Plate 55
This original 250 year old engraving was included as an illustration to John Hill’s large botanical book titled: Eden, Or a Compleat Body of Gardening containing plain and familiar directions for raising the several useful products of a garden, fruits, roots and herbage, from the practice of the most successful gardeners…
Borrowing heavily from earlier botanical illustrations, the text of Hill’s book helped to introduce the new Linnaean plant classification system to an English audience. The book was well received despite Mr. Hill’s reputation as controversial and argumentative. Trained as an apothecary, Hill worked as an actor, landscape planner, plant grower, and author of serious and vulgar literature. After producing a number of unprofitable botanical volumes, he turned his attentions to the more lucrative business of medicine (he managed to acquire a medical degree from Edinburgh). Hill crafted potions and snake oils to cure all types of ailments, marketing them as miraculous cures.
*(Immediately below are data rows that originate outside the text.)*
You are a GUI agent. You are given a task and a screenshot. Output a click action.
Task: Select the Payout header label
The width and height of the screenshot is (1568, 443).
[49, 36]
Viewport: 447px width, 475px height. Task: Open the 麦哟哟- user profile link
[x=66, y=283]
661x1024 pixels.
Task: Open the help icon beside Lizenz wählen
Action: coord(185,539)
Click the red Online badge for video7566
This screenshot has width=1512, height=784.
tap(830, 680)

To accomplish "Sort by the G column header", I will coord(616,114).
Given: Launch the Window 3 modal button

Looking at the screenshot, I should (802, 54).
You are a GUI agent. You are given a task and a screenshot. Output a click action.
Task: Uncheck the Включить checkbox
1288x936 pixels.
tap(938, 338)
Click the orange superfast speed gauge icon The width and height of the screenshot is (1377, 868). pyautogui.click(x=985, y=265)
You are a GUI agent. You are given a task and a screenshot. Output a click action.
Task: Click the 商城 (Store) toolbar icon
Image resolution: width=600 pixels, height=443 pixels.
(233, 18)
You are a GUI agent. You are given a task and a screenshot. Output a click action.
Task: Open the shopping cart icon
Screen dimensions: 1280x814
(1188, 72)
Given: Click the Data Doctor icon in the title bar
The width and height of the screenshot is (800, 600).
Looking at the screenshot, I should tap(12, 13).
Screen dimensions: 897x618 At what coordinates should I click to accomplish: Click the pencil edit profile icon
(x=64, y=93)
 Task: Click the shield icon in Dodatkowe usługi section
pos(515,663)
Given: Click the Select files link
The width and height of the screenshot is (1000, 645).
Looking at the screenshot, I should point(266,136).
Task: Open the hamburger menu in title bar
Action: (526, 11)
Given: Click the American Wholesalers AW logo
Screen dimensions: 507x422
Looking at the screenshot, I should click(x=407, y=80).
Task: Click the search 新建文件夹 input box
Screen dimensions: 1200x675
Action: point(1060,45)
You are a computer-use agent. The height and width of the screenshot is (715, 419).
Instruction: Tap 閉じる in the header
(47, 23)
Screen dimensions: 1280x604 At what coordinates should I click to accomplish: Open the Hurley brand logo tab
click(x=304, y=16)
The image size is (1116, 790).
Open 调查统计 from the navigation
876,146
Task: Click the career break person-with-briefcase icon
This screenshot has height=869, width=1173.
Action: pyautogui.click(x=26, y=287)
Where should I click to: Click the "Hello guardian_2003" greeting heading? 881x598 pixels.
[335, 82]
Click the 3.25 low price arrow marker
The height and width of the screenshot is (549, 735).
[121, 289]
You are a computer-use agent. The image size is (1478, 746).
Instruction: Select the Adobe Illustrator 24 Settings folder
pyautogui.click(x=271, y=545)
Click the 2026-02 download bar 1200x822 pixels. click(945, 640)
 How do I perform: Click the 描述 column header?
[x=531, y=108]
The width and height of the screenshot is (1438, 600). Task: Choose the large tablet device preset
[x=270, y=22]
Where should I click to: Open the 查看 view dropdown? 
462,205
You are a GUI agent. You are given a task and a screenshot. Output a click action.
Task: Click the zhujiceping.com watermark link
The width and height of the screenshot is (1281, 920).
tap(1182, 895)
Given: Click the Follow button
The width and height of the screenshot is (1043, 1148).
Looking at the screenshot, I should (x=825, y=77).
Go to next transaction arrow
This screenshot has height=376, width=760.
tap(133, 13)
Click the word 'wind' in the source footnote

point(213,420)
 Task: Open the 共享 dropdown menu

Despite Hill’s prickly personality and confounding career choices, one can’t doubt his actual talent as a draftsman, engraver and plant lover. The botanical engravings he produced are arguable some of the finest of the 18th century.
Copperplate engraving, hand colored.
15.5 x 10 ¼ inches sheet size. Small repaired tear upper left margin.
This engraving is archivally framed in a green panel and gold wood molding.